ANKARA, Turquía – Una delegación parlamentaria turca habló el lunes con Abdullah Öcalan, el líder encarcelado de un grupo militante kurdo, como parte de una iniciativa de paz en curso destinada a poner fin a un conflicto de décadas.
La rara reunión con Öcalan, el líder del Partido de los Trabajadores del Kurdistán, o PKK, se centró en la decisión del grupo militante a principios de este año de disolverse y deponer las armas.

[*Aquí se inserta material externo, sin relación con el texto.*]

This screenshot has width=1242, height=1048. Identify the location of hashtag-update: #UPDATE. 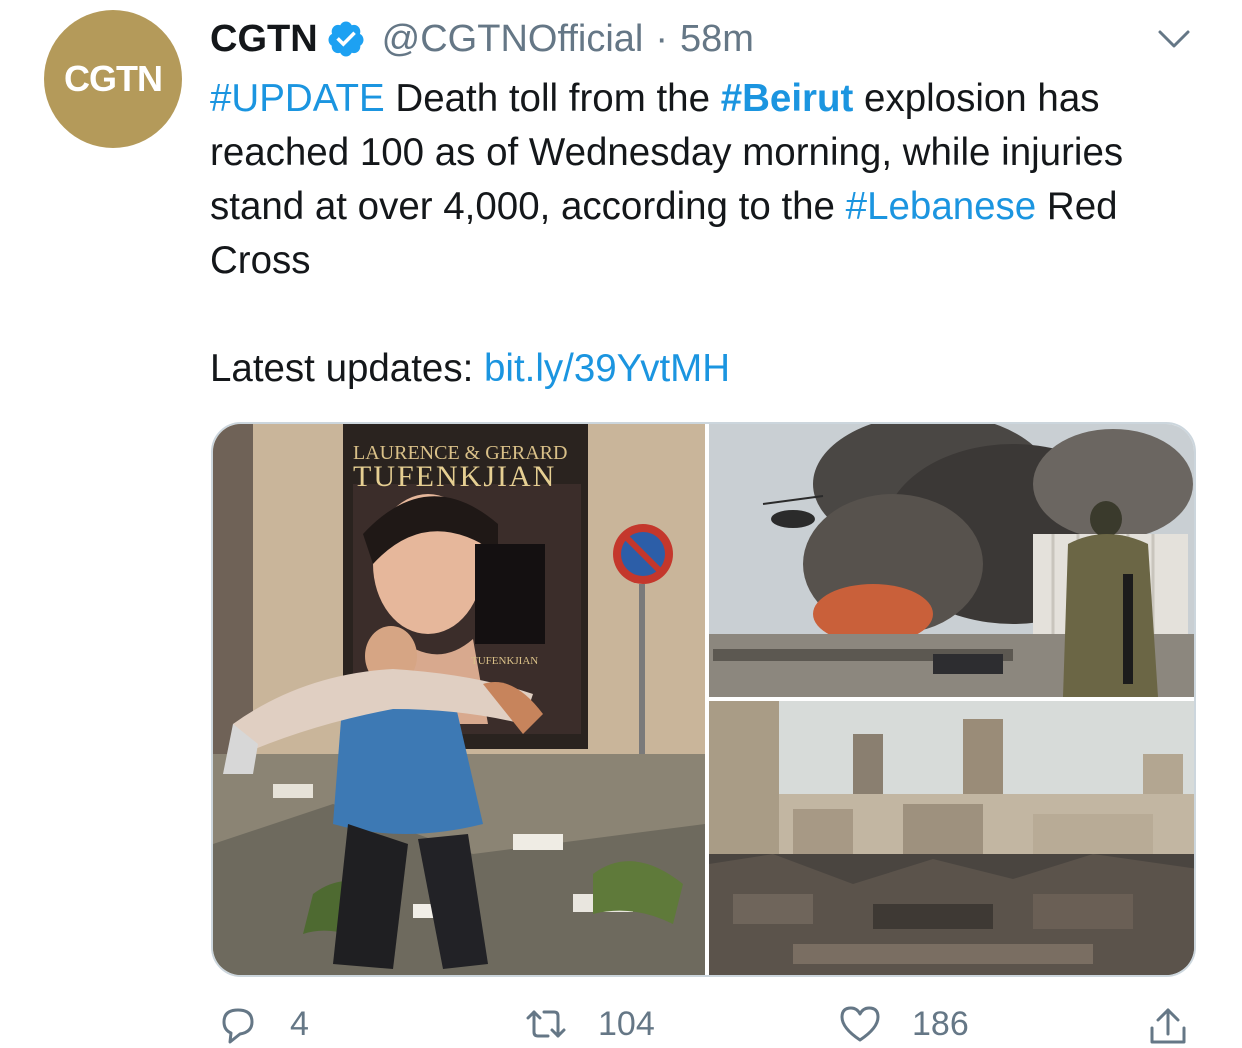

También discutió la implementación de un acuerdo que prevé la integración de las fuerzas kurdas en un nuevo ejército sirio, según un comunicado de prensa de la Gran Asamblea Nacional turca.
El PKK, designado organización terrorista por Turquía, Estados Unidos y la Unión Europea, ha liderado una insurgencia armada contra el gobierno turco desde 1984. Inicialmente buscó un Estado kurdo independiente, antes de recurrir a demandas de autonomía y ampliación de derechos en Turquía. El conflicto se ha extendido a los vecinos Irak y Siria.
La implementación del acuerdo del 10 de marzo entre el gobierno sirio y las Fuerzas Democráticas Sirias (FDS) lideradas por los kurdos se ha estancado en gran medida.
Turquía considera que las SDF están estrechamente vinculadas al PKK. Presionó para que se firmara el acuerdo, impulsado por el temor de que los combatientes kurdos sirios pudieran conservar la autonomía en Siria y seguir planteando riesgos de seguridad a lo largo de su frontera.
“La reunión terminó con resultados positivos destinados a fortalecer la cohesión social, la hermandad y hacer avanzar el proceso desde una perspectiva regional”, decía el comunicado del lunes, añadiendo que la delegación recopiló “declaraciones detalladas” de Öcalan durante las conversaciones.
Según informes de los medios, la reunión entre Öcalan y tres legisladores en la isla prisión de Imrali, cerca de Estambul, duró cinco horas.
Öcalan, encarcelado desde 1999, sigue siendo una figura influyente entre los kurdos y es visto como un actor clave en el avance del proceso de paz destinado a poner fin a la insurgencia.
El PKK anunció en mayo que se desarmaría y disolvería, poniendo fin a cuatro décadas de hostilidades, en respuesta al llamamiento de Öcalan.
Luego, el grupo celebró una ceremonia simbólica de desarme en el norte de Irak, durante la cual los combatientes comenzaron a deponer las armas, y anunció el mes pasado que retiraba las fuerzas restantes de Turquía a Irak.
Los esfuerzos de paz anteriores entre Turquía y el PKK han fracasado, el más reciente en 2015.